Get ready to start hearing a lot of chatter about “Under The Shadow,” the early breakout from this year’s Midnight category at Sundance, a quirky clearinghouse for genre films where Aussie import “The Babadook” premiered last year. And like “The Babadook” before it, UTS centers on a mother trying to protect herself and her child from an unseen evil that doubles as the physical representation of the mother’s anxieties.

But unique, and particularly brilliant, to “Under the Shadow” is that the film is set in the middle of the Iran-Iraq war of the 1980s. Almost every night, the lights go out and sirens wail as bombs fall from the sky, and that’s only the start of the bumps in the night. And the demon in question is, presumably, a Djin, a malignant spirit that blends religion and Middle Eastern folklore.

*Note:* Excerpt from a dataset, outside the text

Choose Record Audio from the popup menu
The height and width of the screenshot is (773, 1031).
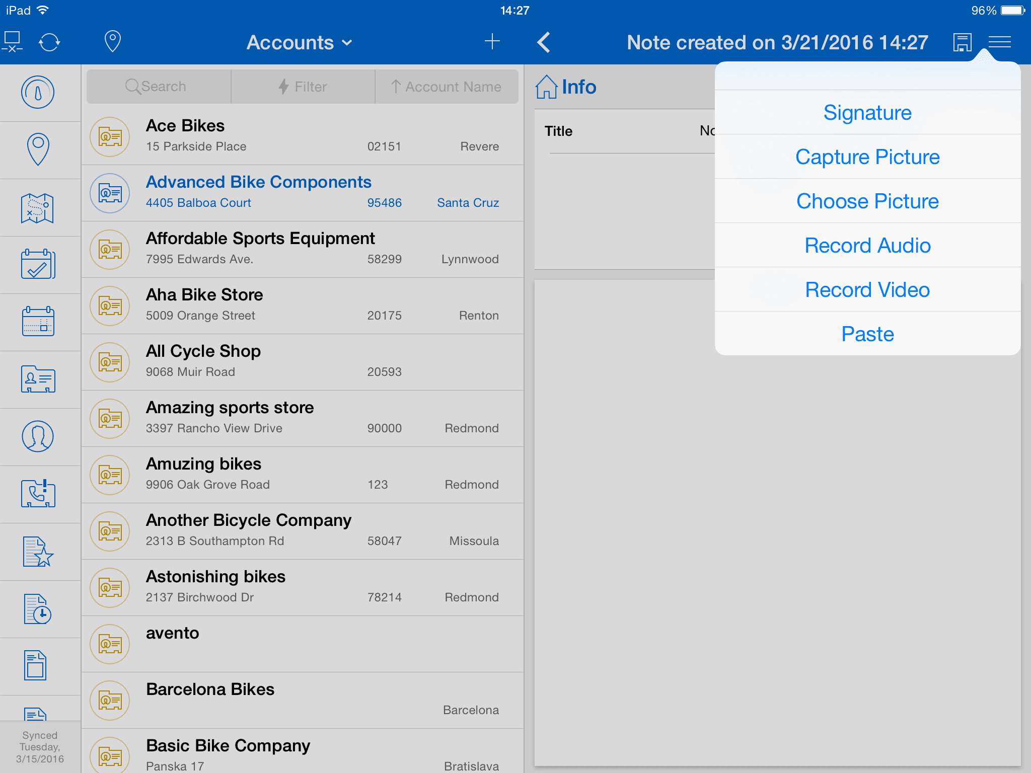[867, 245]
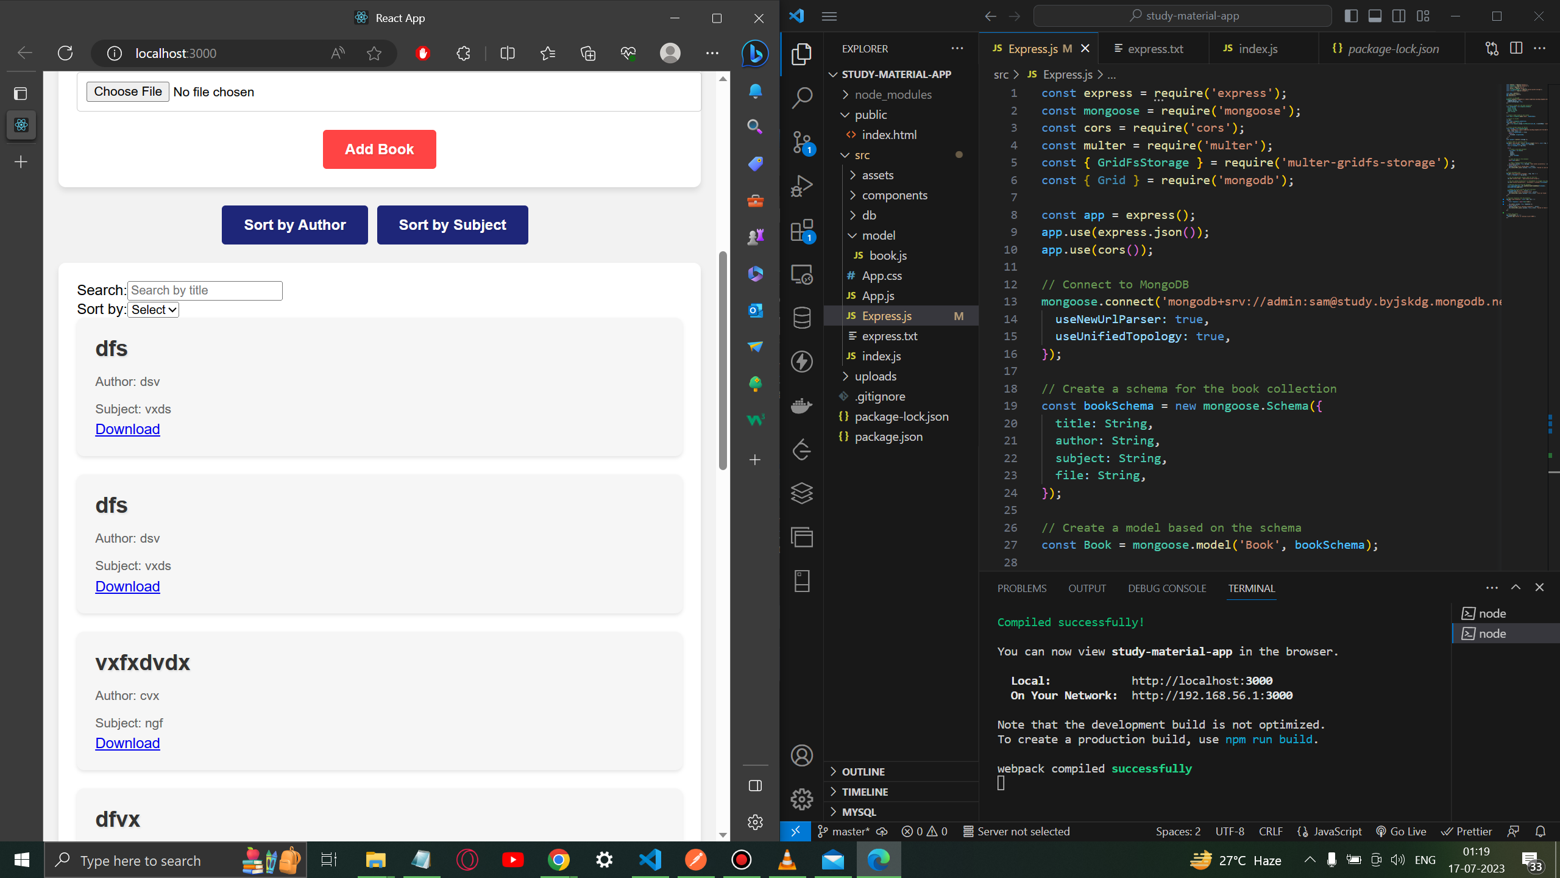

The period setting and cultural notes are just two of the feathers in director Babak Anvari’s cap. His film is a crescendo of unease, deepened by the political subtext and punctuated by effective scares that sent literal chills down this reviewer’s spine. There’s plenty to unpack in this movie, with the protagonist dealing with the death of a parent, abandoned by her doctor husband who is drafted into the combat zone and her own stagnant medical education, from which she is barricaded by the attitudes of her time and place.

Anvari isn’t about to explain what it all means, but his film holds all those threads in a tight grip while also offering a fresh spin on the traditional Haunted House  tale.